Tropes present in the movie:

  • Everyone Calls Him "Barkeep": Instead of the usual "Gatekeeper" ("Porteiro"), there are two gatekeepers who are sphynx statues, and they both call each other Gatekeeper.
  • Good Witch Versus Bad Witch: Morgana is the good witch and Losângela is the bad witch.
  • Idiot Hair: Nino's forelock of hair sticking above his head.
  • I Just Want to Be Normal: Just like in the series, Nino wants to go to school like a normal child. Dr. Abobrinha pretend to be the principal of the school, to steal Morgana's book. In addition, Nino wants to drink coffee with milk like normal people do, not fancy wizard beverages.
  • Living Statue: The two Doorkeper Sphinxes in the movie. They are briefly transformed into normal, unmoving statues when Losângela uses the power of Morgana's book.
  • Magic Mirror: Morgana's mirror guards a stone capable of reversing spells.
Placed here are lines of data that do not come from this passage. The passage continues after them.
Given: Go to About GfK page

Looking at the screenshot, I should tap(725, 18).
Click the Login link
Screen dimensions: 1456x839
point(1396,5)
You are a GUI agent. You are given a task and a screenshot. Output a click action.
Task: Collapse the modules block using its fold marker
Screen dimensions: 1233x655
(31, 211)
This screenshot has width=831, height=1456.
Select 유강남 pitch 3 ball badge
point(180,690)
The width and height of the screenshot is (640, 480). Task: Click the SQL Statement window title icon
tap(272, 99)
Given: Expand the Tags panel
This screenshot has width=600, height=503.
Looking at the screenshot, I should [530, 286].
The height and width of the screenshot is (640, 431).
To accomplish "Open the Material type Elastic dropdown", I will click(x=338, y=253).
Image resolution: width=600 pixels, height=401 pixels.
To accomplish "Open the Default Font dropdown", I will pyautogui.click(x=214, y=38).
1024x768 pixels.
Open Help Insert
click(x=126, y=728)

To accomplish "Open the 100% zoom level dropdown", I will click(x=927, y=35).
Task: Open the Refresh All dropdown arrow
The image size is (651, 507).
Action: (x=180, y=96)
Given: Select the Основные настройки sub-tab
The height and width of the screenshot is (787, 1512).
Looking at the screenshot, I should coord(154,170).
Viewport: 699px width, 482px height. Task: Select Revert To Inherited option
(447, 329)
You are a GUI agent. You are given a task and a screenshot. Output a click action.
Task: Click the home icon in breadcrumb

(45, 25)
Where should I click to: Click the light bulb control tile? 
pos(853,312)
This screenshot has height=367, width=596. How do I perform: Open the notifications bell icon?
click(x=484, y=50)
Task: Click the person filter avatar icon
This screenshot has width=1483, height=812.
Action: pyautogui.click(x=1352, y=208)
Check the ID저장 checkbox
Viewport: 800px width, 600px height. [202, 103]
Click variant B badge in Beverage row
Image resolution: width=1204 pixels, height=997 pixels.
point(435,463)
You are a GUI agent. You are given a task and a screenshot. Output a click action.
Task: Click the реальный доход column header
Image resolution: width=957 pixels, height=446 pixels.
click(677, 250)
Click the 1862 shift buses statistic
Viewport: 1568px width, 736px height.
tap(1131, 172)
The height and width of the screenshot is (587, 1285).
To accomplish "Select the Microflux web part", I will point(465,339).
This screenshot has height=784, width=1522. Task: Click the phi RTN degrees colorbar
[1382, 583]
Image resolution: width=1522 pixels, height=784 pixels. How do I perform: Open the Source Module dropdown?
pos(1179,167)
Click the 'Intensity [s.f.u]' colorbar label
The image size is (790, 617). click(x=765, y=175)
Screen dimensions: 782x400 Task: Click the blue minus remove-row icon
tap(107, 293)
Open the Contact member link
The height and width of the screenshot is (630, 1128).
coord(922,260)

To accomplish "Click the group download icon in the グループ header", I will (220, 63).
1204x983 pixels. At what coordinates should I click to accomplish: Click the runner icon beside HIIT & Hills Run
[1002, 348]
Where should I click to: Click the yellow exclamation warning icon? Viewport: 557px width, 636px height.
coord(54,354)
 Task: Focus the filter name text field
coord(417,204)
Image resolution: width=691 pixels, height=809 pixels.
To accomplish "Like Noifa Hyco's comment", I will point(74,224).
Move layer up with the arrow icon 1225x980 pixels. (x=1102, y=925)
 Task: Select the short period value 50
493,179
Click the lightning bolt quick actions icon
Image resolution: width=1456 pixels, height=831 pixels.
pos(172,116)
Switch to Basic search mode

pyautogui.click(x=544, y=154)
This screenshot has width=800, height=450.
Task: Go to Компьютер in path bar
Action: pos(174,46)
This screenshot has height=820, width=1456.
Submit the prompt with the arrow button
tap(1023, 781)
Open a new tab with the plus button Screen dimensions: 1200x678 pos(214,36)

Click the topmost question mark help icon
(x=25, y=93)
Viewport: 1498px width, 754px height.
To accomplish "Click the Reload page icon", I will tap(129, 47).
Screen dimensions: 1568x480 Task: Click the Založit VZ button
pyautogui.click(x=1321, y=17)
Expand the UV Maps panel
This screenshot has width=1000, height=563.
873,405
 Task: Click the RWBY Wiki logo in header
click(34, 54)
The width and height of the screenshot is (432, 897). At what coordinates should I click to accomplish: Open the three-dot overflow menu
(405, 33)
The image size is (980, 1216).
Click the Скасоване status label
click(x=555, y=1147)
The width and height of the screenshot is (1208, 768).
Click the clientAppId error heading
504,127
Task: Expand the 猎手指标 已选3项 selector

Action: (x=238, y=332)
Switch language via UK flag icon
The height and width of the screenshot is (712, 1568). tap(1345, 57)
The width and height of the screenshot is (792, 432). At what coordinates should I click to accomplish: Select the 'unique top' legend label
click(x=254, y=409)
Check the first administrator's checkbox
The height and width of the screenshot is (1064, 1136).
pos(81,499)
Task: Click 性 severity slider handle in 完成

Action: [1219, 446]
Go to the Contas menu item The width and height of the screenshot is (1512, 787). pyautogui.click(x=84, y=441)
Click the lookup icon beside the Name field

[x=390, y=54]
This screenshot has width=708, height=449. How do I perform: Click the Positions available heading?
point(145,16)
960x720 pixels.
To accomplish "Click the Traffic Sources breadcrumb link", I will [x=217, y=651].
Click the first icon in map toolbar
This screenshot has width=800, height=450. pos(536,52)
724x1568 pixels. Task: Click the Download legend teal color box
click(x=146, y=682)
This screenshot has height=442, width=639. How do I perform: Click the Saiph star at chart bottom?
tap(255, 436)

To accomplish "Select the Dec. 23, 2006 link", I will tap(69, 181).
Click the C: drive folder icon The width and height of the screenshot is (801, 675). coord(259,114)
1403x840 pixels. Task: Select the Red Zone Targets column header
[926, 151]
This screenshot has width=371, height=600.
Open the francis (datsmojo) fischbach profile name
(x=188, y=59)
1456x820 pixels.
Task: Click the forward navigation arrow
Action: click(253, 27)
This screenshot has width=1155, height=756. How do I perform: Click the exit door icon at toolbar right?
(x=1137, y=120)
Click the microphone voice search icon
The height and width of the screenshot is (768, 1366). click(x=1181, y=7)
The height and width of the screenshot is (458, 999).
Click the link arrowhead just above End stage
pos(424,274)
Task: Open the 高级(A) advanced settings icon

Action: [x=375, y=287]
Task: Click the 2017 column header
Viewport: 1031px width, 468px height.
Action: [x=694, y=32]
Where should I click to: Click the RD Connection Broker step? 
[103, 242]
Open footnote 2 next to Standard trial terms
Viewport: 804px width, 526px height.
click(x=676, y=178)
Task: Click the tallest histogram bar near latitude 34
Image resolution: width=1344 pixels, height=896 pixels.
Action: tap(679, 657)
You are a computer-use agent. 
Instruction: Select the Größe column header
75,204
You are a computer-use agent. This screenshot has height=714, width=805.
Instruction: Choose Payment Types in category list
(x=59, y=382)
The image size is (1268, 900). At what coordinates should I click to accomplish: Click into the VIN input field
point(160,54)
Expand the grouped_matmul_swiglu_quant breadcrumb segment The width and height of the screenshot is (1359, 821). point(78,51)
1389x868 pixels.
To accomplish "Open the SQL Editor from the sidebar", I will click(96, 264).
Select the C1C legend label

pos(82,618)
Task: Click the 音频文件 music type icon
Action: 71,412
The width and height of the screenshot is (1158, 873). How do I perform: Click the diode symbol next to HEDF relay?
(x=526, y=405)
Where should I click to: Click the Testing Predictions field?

  • Mind over Matter: The first spell Nino tries to cast is a levitation one, which unwittingly causes him to be stuck in the ceiling.
  • Puppet Permutation: The evil witch Losângela manages to turn both Dr. Victor and Morgana into puppets.
  • The Movie: Released in 1999.
  • When the Planets Align: The planetary alignment augments the wizards' powers in the movie.